How Can Specialty Chemical Companies Capitalize on the Science?

In a recent report published in Science, Jean-Louis Magnard and his colleagues reported on the biosynthesis of geraniol, a monoterpene alcohol important in rose scent.5 Investing in research that identifies and ultimately reproduces the volatile molecules found in various food items could enable specialty chemical companies to invent particularly appealing food items that have high concentrations of certain odorants that, when combined with the taste of these items, will create remarkable flavors for consumers.

For example, if specialty chemical companies were to identify the volatile molecules released in grilled chicken, concentrating these chemicals in food might decrease the amount of food individuals consume given the strong concentration of molecules and flavors. Thus, elucidating the biosynthetic pathways of various items (i.e. candies, cakes, coffee, etc) can truly lead to novel inventions and increased revenue for specialty chemical companies.
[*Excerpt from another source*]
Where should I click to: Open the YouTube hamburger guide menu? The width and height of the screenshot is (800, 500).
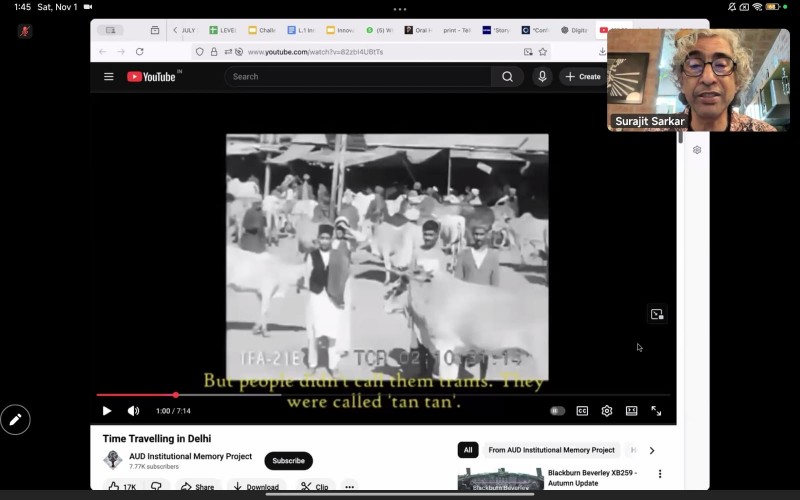(x=109, y=77)
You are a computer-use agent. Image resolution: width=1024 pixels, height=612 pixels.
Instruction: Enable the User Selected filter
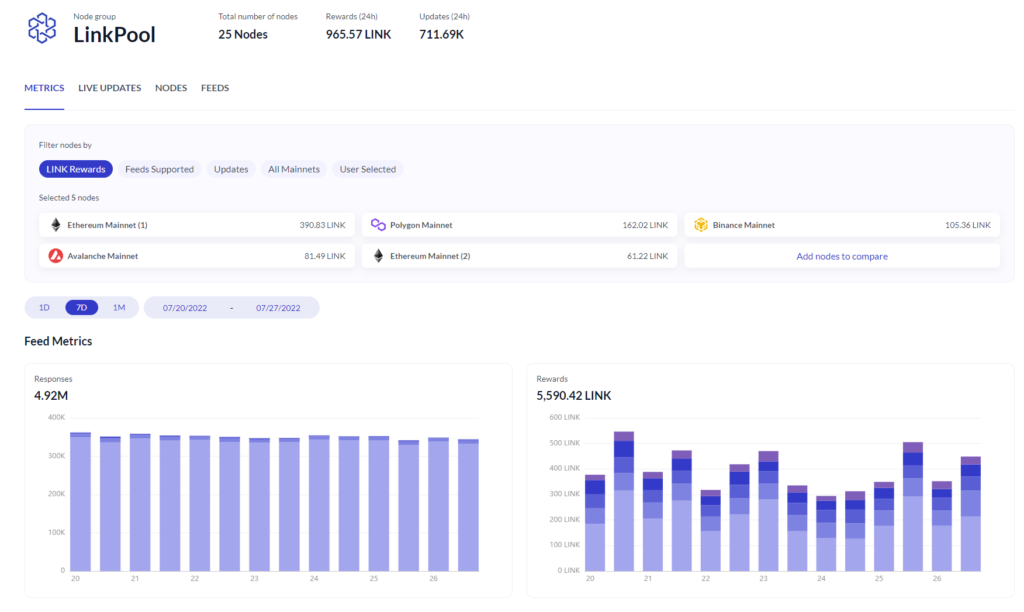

Using ELNs to Get from A to Z

The electronic laboratory notebook (ELN) is a valuable tool to take specialty chemical companies through the process of turning a novel idea into an innovative product:

  • Discovery: ELNs are essential component of the discovery process because their use enables researchers at specialty chemical companies to organize their data, while also collaborating with colleagues. Returning to the paper published in Science, Magnard and his colleagues worked extensively to identify monoterpenes as the compound representing approximately 70% of rose scent. Determining which of the hundreds of volatile molecules dominates the scent of an item is daunting; however, if specialty chemical companies use ELNs, as compounds are being mentioned, tested and kept for further testing or discarded, this information will be safely saved and clearly accessible to other researchers who can modify their own efforts based on the group’s collective results.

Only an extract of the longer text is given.